Charlie Weston: ‘Failure to seek out better value health insurance could see families having to fork out an additional €1,000 to €2,000’
Published 15/01/2016 | 02:30
IF you are one of the thousands of people whose health insurance is up for renewal then you need to be careful - very careful.
Around a million people are due to renew their cover in the first three months of this year. But the odds are high that in the last year your plan will have gone up in price, may have its benefits reduced or the plan may have been withdrawn altogether.
Insurers are constantly tinkering with their offerings. Small and regular price rises have been a feature of the last year from some of the insurers.
Some plans have gone up by as much as 26pc, while with others, price cuts and price freezes have been introduced.
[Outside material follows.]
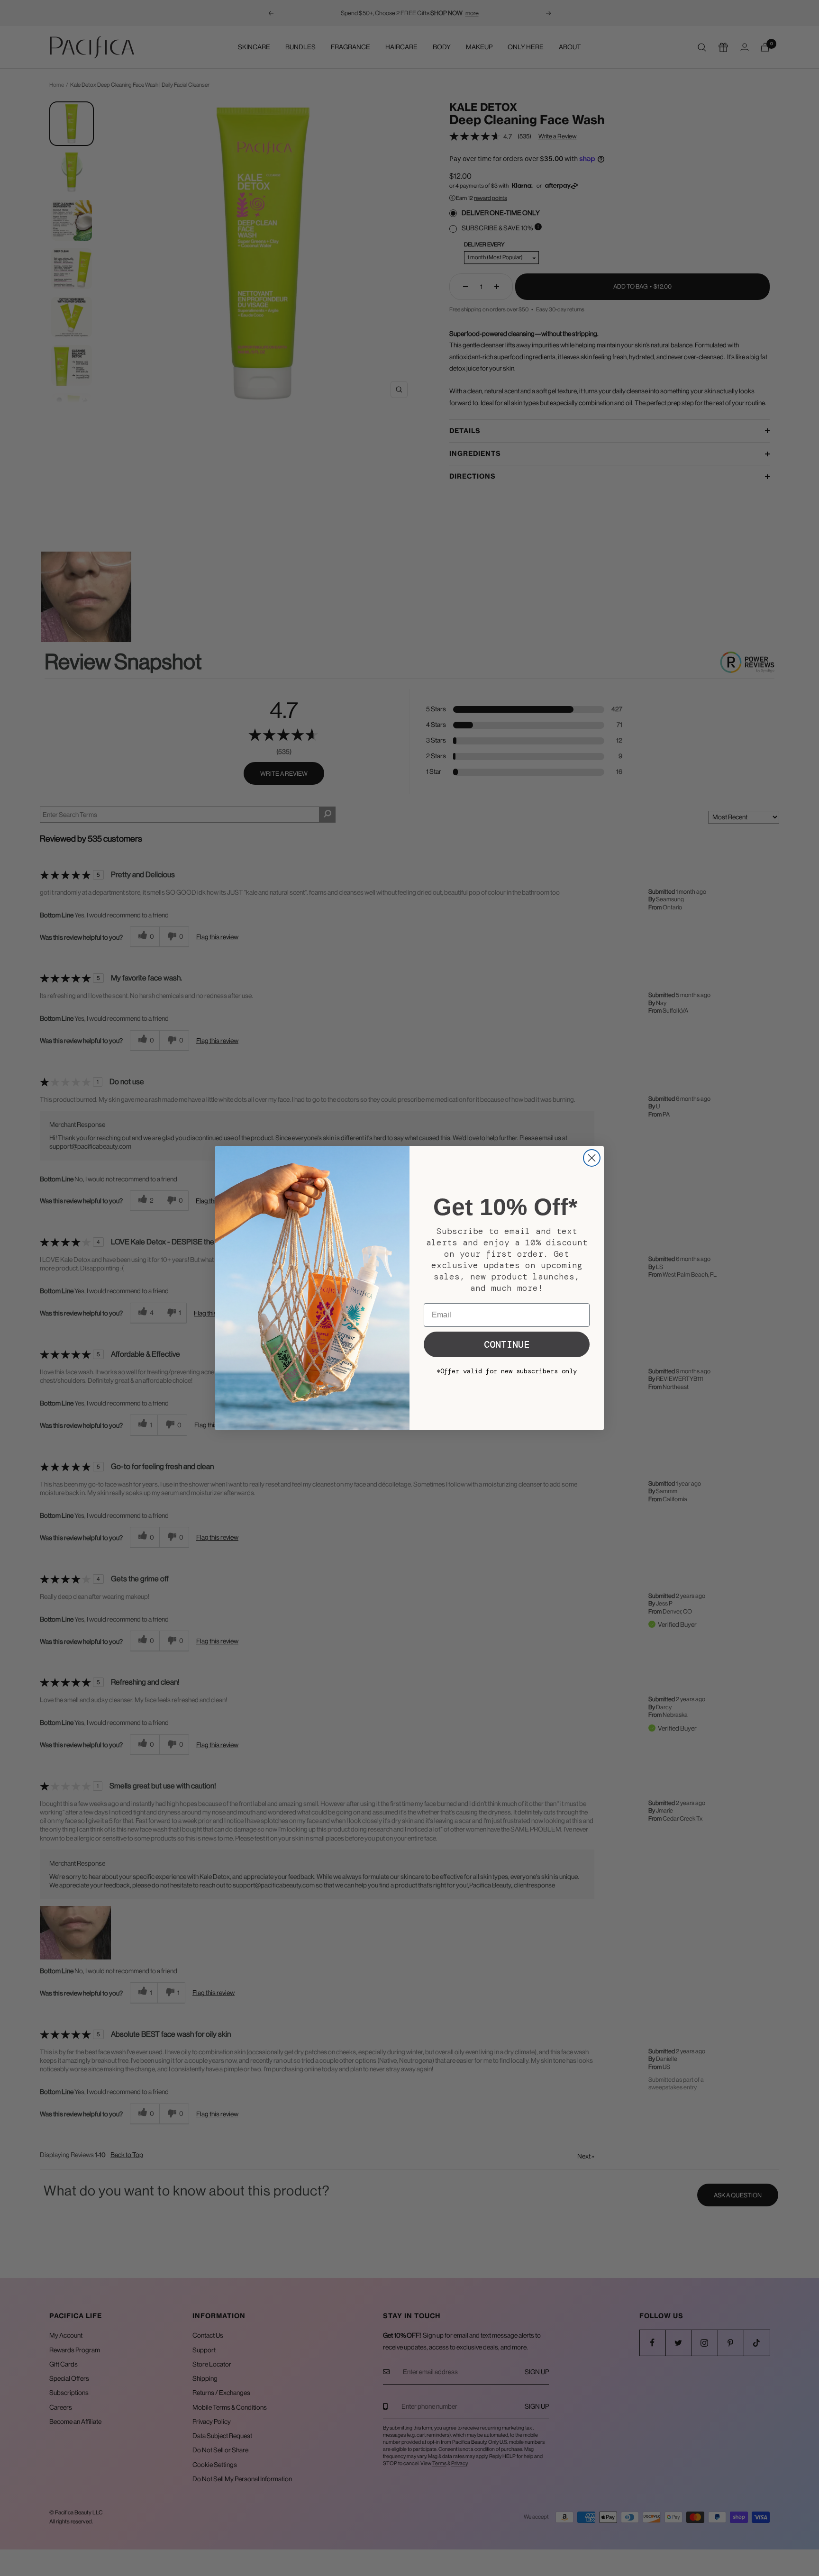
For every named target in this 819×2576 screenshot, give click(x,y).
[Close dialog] (591, 1158)
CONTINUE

Many will find that when they come to renew, the plan they were on will have risen in price by up to 14pc.
This means that a failure to seek out better value could see families having to fork out an additional €1,000 to €2,000 if they are not careful. And they may not even end up with better cover for all that extra expenditure.
A number of plans, which were good value, now have serious questions marks over them.
Think hard if you are due to renew on the VHI's Parents & Kids, Family Plan Plus Level 1 and Company Plan Plus Level 1.
For Laya customers, there is a question mark over how competitive its Health Manager and Company Care plans are, according to broker Dermot Goode of TotalHealthCover.ie
Aviva customers should be wary of Level 2 Hospital plans. And Glo's Better and Best plan are not the good value they were.
In fact, anyone renewing on a plan they have been on for two or more years needs to examine it and make very sure they are not going to overpay.
The good news is that all four health insurers have discounts, special offers and good value corporate plans. For example, VHI has a half-price offer for children on its One plans. Laya has a two-year price freeze on its Flex 175 Explore and Future Protect plans.
Aviva is reducing the prices on its Select Plus plan, while GloHealth is offering free children's cover on its Bloom plans.
The problem is the complexity of all of this as there are now close to 420 different health plans out there.
Here is a plan of action.
Determine your budget. You need to spend at least €800, and probably around €1,200, per adult, for decent cover.
Remember that the levy imposed on most plans by the Government is €399, so if you are buying a plan for €500, ask yourself how actual health cover will be included in that scheme.
Ask your insurer for the most competitive plan for your budget. Tell the person on the phone you are recording the conversation. Make them write to you with their recommendation. Ask what benefits you will lose or gain compared with your current. And repeat this exercise with at least one competitor.
Alternatively, contact a broker to do this work for you.
The bottom line is that health insurance has now become a highly complex product and you need to spend time to get it right.
Here are some top tips on cutting the cost of health insurance:
Review your cover
For those who have been insured on the same plan for three years or more, it may be well worth their while reviewing their cover. For the older plans that have been on the market for some time, it means that they have been hit by all the price increases since launch.
Take an excess to save money
An excess is the amount of money you will have to pay out before you can make a claim. By taking on a small excess - for example €75 to €125 - you may be able to reduce your costs considerably, says Mr Goode.
Be sensible with your accommodation preference
Unless you insist on a private room in a private hospital, then you don't need to hold this level of hospital cover. You could save €500 per adult by dispensing with the requirement to have a private room. Remember, there is no guarantee you will get a private room.
Split your cover
Split cover is a great way of reducing your costs. You could leave the adults on a mid-range plan and put the younger children on a lower-level plan. Depending on your provider and the plan held, this could save you up to €200 per child.
Pay the full amount for the year
Avoid surcharges by paying in full in advance. Some insurers charge an additional 3pc for instalment payments.
Check out corporate plans
Corporate plans are typically designed for large corporate clients who fund the cost of health insurance for their employees. These plans are always priced very competitively and anyone can avail of them, regardless of what they're called.